> **Отрывок**:
☆ ☆ ☆
До нас стало доходить, что жить в Европе далеко не просто, и нам предстоит многому научиться. Получив первый урок, мы прибыли на лондонский вокзал Виктория-стейшен.
Это был мой второй визит в Лондон. Первый раз я был здесь вскоре после войны в качестве члена советской делегации на конгрессе молодежи. Но тогда мне не удалось толком познакомиться с городом, и я его совсем не запомнил.
На привокзальной площади толпилось много народу. Очередь на такси оказалась предлинная. В московских аэропортах иностранцев всегда обслуживали в первую очередь, но в Англии такого различия не делали. Однако как только в очереди заметили, что у нас на руках младенец, — а не заметить этого было никак нельзя, так как нашей Оленьке срочно потребовалось поменять пеленки, и она кричала во всю силу своих легких, — то сразу же дали знать распорядителю и нас посадили в первое подошедшее такси.
☆ ☆ ☆
> **Блок данных**:
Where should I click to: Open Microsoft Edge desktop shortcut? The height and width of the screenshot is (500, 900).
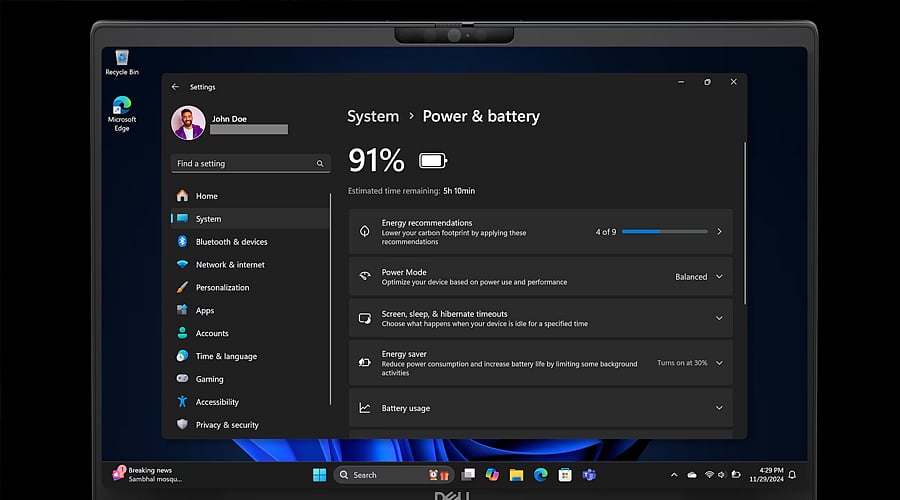tap(121, 112)
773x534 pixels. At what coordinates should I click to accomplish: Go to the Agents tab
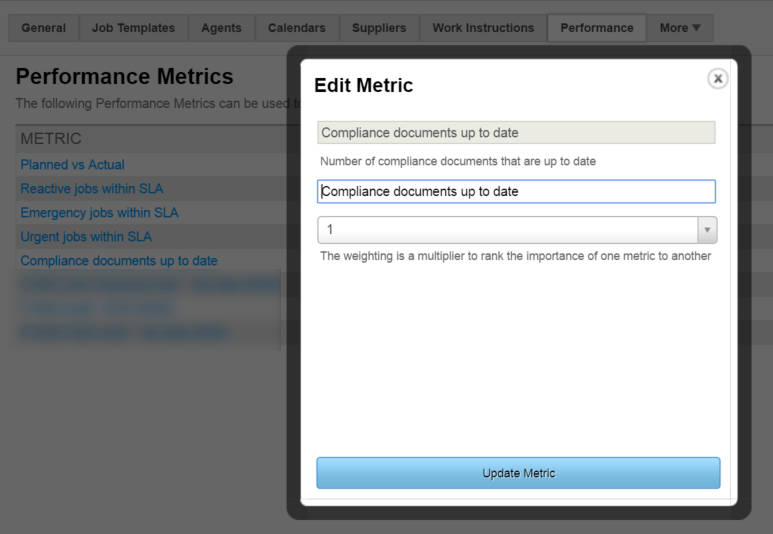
☆ ☆ ☆
> **Задание**: Как в двух предложениях передать суть отрывка о прибытии в Лондон? Данные для работы не понадобятся.

> **Решение задания**: Прибыв на лондонский вокзал Виктория-стейшен, рассказчик вспоминает, что уже бывал в Лондоне вскоре после войны в составе советской делегации на конгрессе молодежи, но тогда толком не познакомился с городом и не запомнил его. На привокзальной площади стояла длинная очередь на такси, и иностранцев, в отличие от московских аэропортов, вперед не пропускали, однако, заметив кричащего младенца, люди сообщили распорядителю, и прибывших посадили в первое подошедшее такси.